A weather photographer captured Comet NEOWISE soaring across Abbotsford’s early-morning sky on July 11.
Randy Small was just north of Lynden in Washington State when he was able to photograph the comet heading northeast over the Abbotsford around 3:30 a.m.
Small, who said he had woken up a little before 3 a.m. hoping to witness the once-in-a-lifetime comet. He said he was almost next to the border when he spotted it.
“I didn’t see it at first with the naked eye, but I just shot northeast,” Small said. “As soon as I shot, my camera picked it up.”
I have never seen this before, so I am assuming that this is Comet #NEOWISE early this morning just north of #Lynden, WA looking NE over #Abbotsford, #BritishColumbia. #wawx @NWSSeattle @spann @ThePhotoHour @StormHour @ScottSKOMO @MorganKIRO7 @komonews @bhamMitty @ErinMayovsky pic.twitter.com/zKQyoZGgQD
— Randy Small – Whatcom County Weather (@RandySmall) July 11, 2020
The comet, formally known as C/2020 F3 (NEOWISE), was discovered this year on March 27 by the NEOWISE Space Telescope.
Comet NEOWISE is a retrograde comet, meaning it orbits around our solar system in the opposite direction of the rotational axis of the Sun and planets.
NASA says the comet is about five kilometres across, and its tail is caused by its very close orbit around the Sun, heating its outer-ice layers and releasing gas and dust in a tail of debris.

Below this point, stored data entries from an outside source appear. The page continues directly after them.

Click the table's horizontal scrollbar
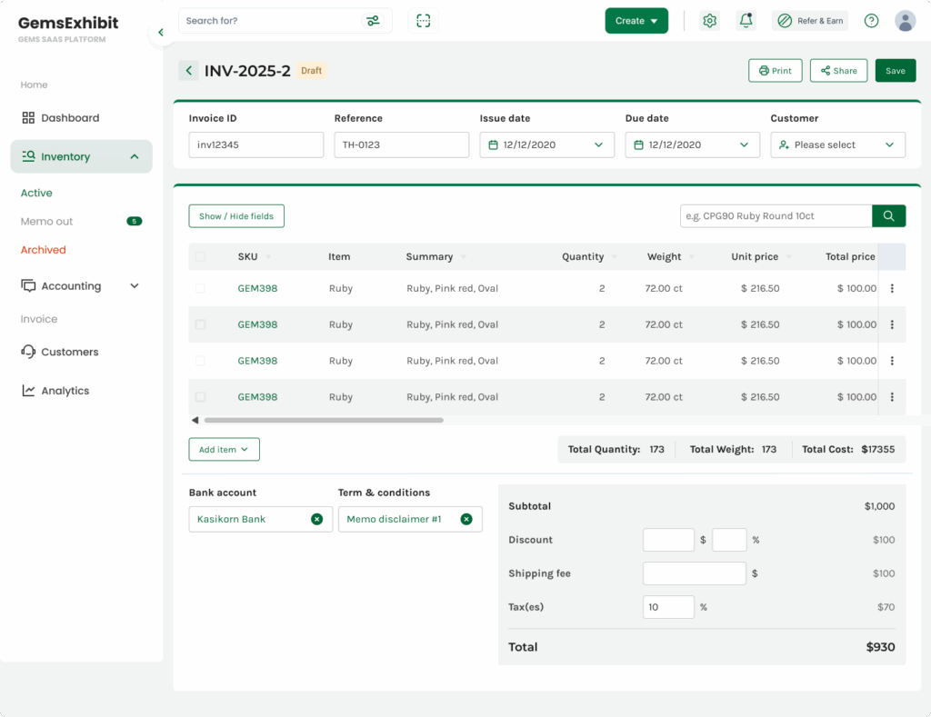 coord(323,421)
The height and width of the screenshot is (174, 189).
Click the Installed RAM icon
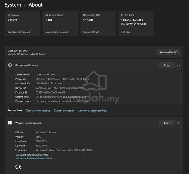85,15
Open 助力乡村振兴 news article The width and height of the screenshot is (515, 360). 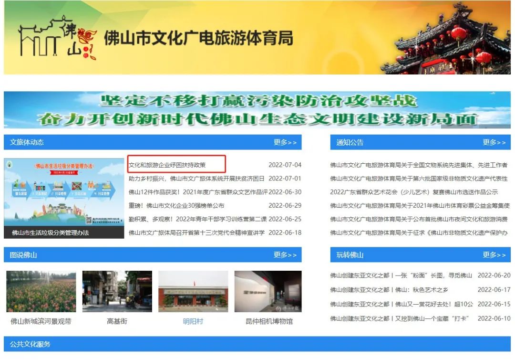click(x=196, y=179)
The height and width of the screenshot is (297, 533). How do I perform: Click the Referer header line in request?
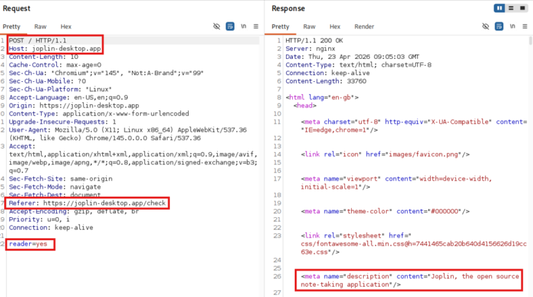click(x=87, y=203)
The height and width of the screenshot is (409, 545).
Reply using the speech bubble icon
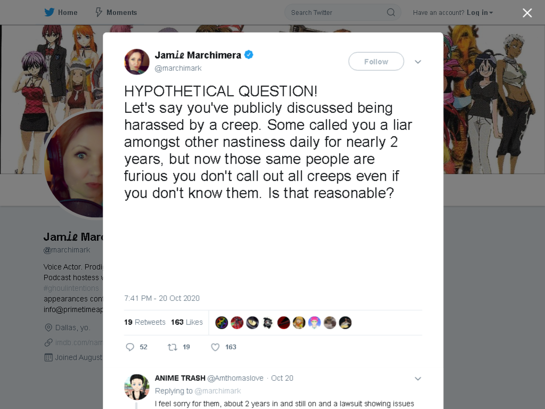click(130, 347)
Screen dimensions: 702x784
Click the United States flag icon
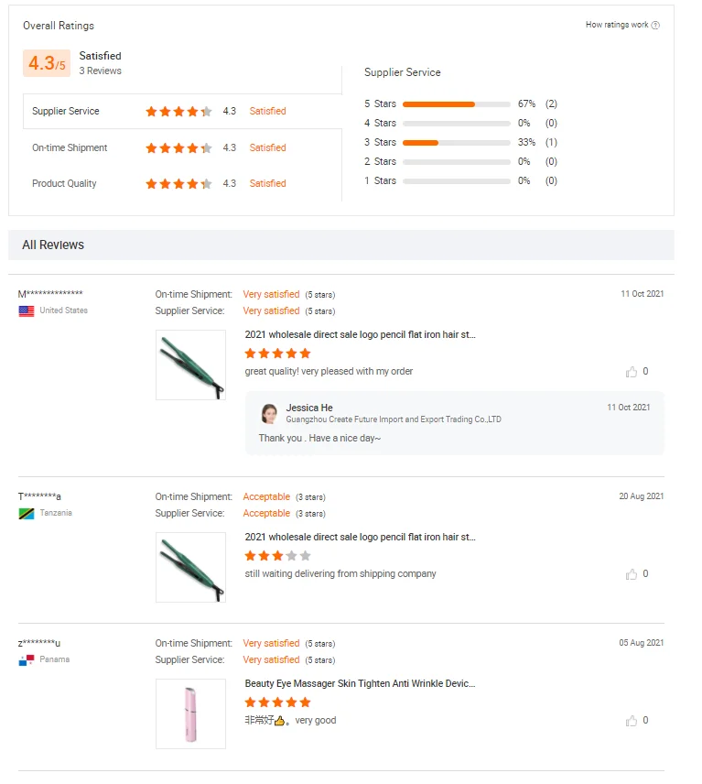27,311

Comet NEOWISE is expected to remain visible to eyesight throughout July, and orbit closest to Earth on July 23 at a distance of 103 million kilometres away, according to NASA.

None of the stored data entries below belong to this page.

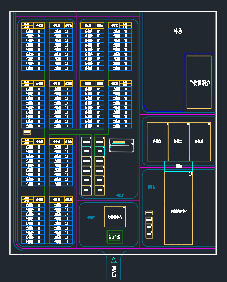Viewport: 227px width, 282px height.
Task: Select the 料场 stockyard label
Action: point(178,31)
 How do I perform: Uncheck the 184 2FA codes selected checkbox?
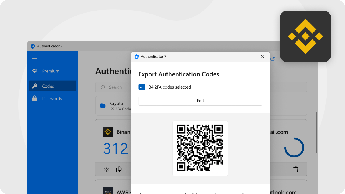point(141,87)
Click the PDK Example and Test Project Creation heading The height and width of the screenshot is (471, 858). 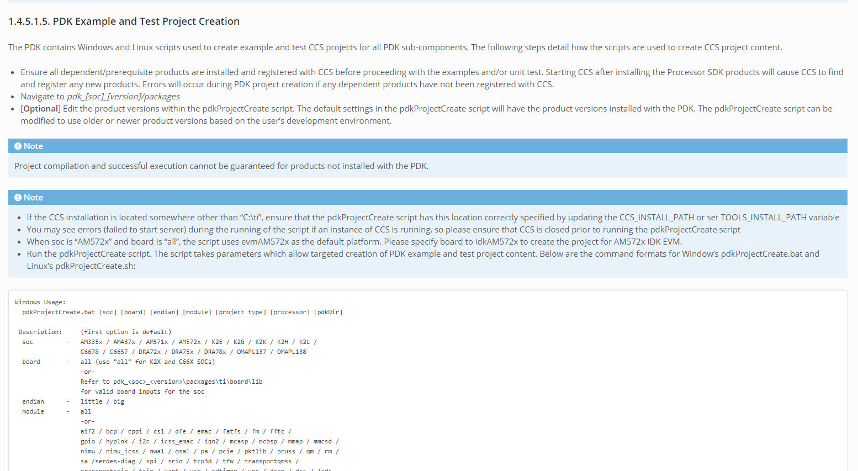[x=124, y=22]
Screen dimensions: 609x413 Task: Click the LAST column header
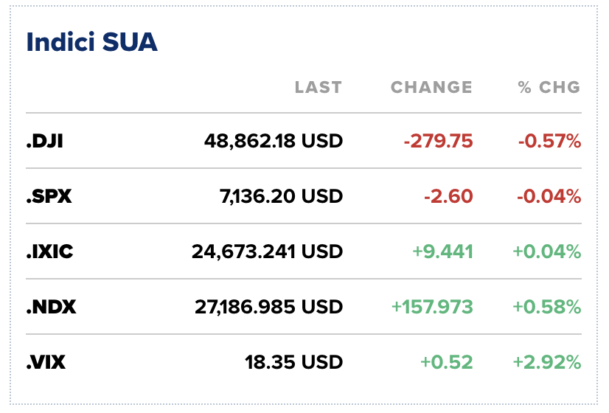coord(319,87)
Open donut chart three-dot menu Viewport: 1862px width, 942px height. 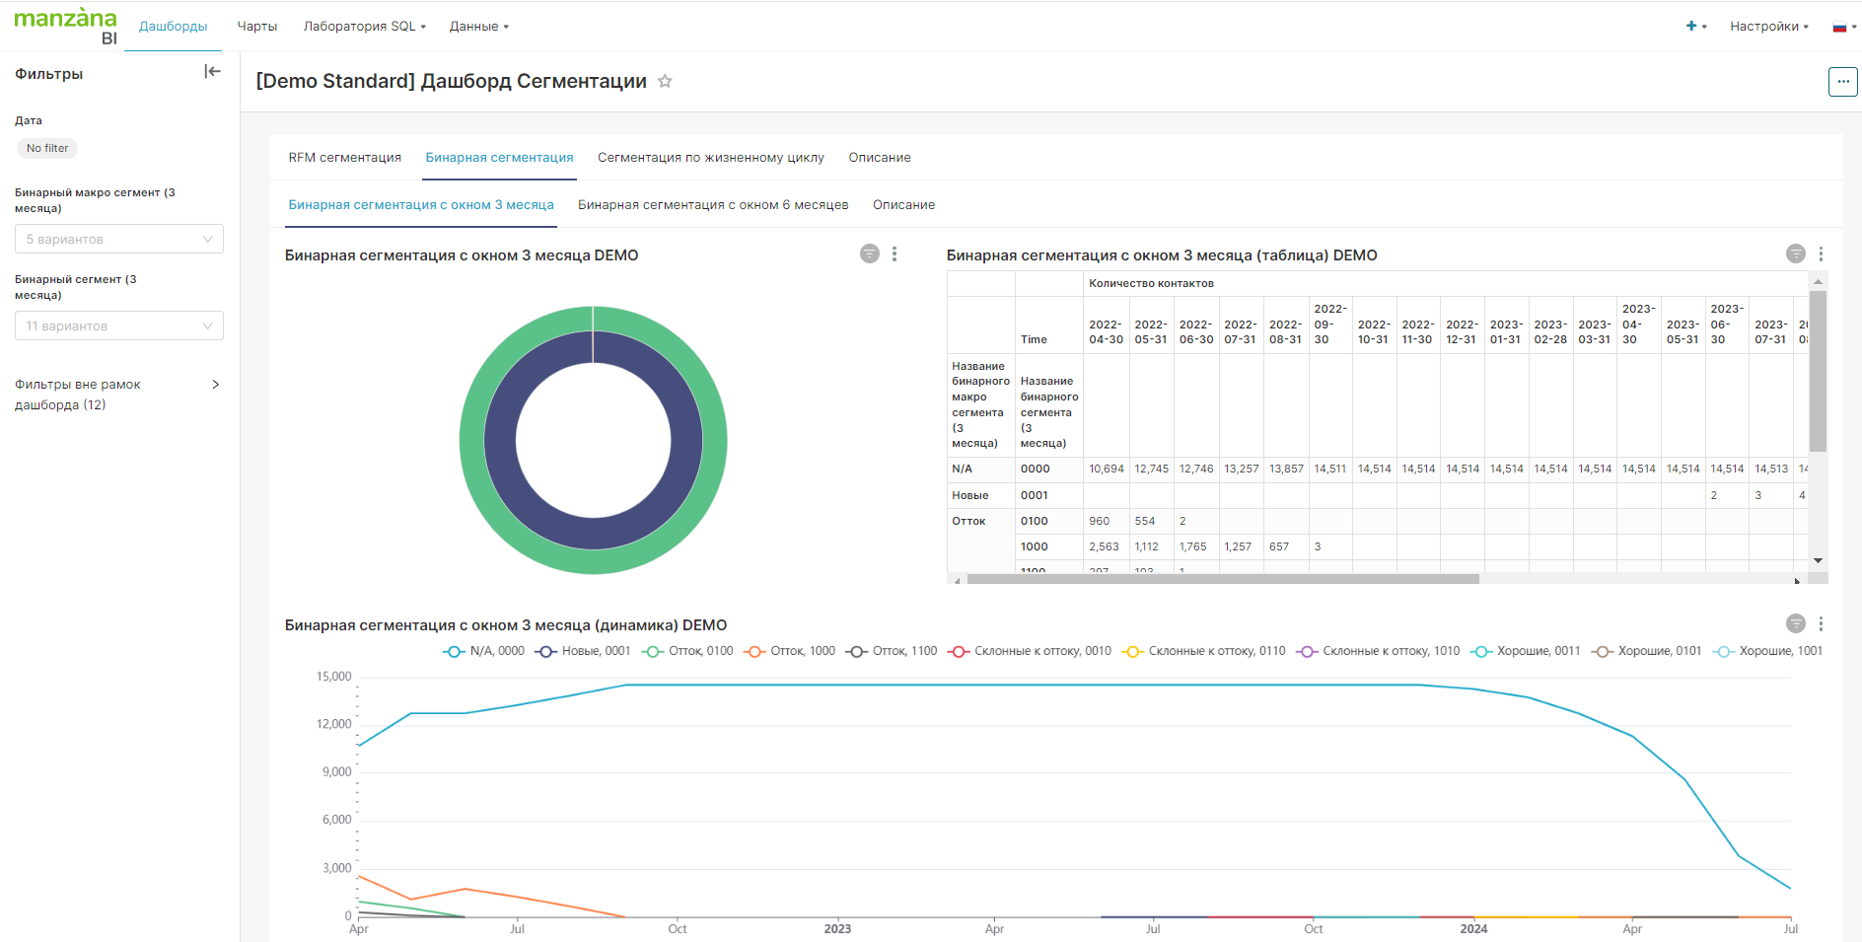point(895,254)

Small – a part-time landscape and weather photographer, and part-time storm-chasing news stringer – said he’s frequently up at dawn and dusk hours.
“I’ve shot probably 80 per cent of the sunrises and sunsets [since 2016]” he said. “I’m willing to get up early, or get up at midnight and do crazy stuff if something special like this is happening.”